◆ GIVEN TASK: Reproduce every line of the listing below word for word, leaving out the pictures.

** Start **

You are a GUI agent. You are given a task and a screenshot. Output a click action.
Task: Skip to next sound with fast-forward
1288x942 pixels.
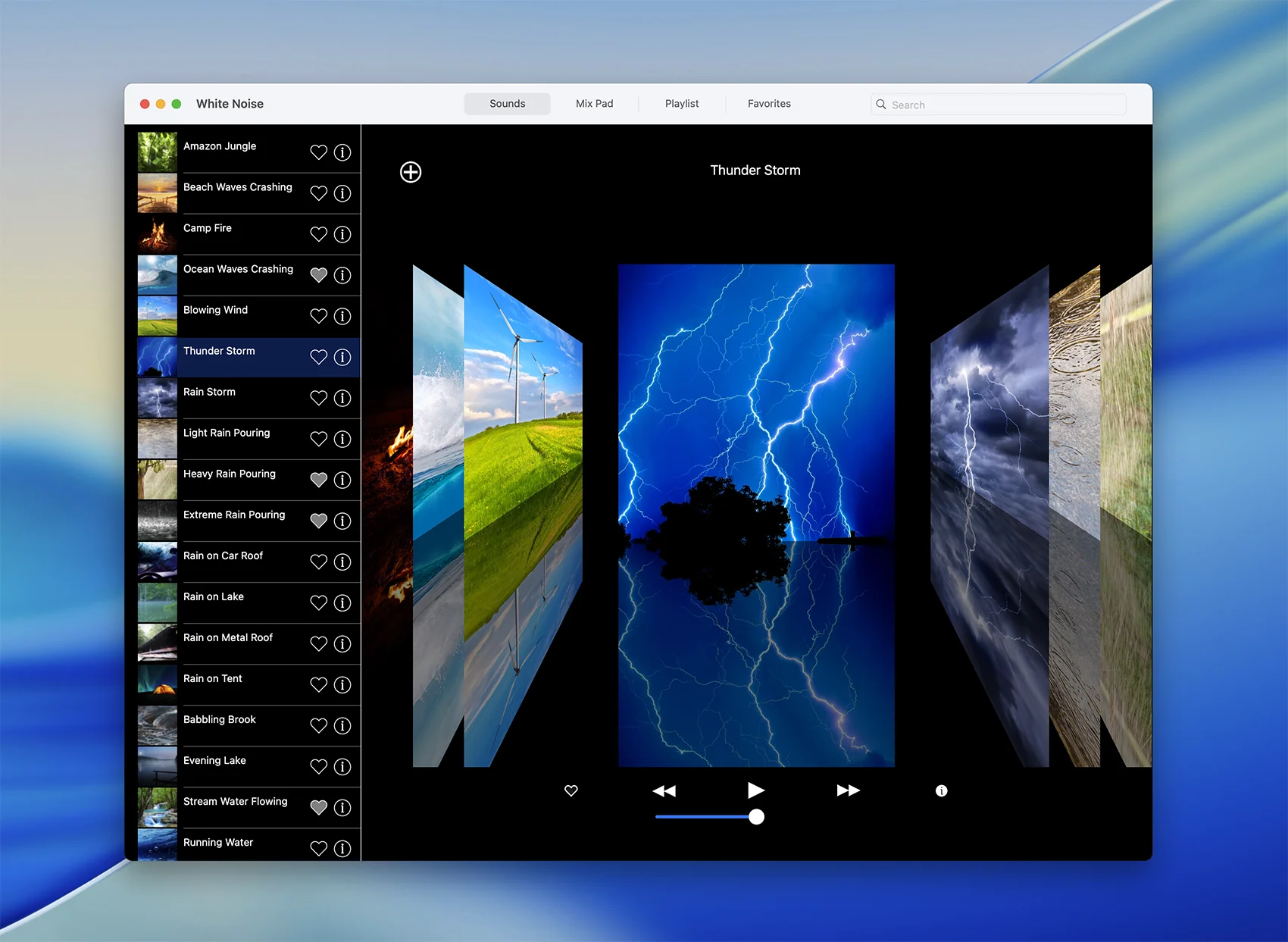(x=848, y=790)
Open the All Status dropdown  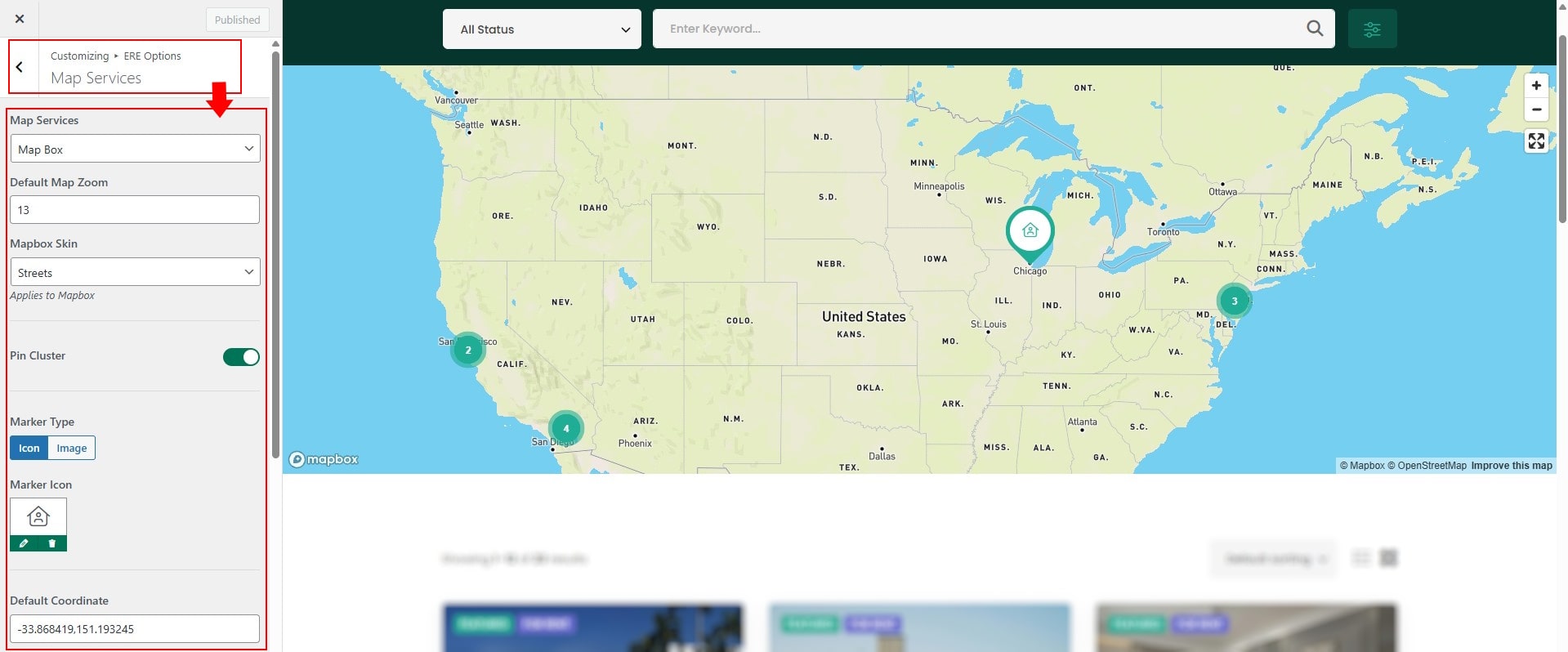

** End **

◆ EXERCISE ANSWER:
You are a GUI agent. You are given a task and a screenshot. Output a click action.
Task: Skip to next sound with fast-forward
1288x942 pixels.
(x=848, y=790)
Open the All Status dropdown  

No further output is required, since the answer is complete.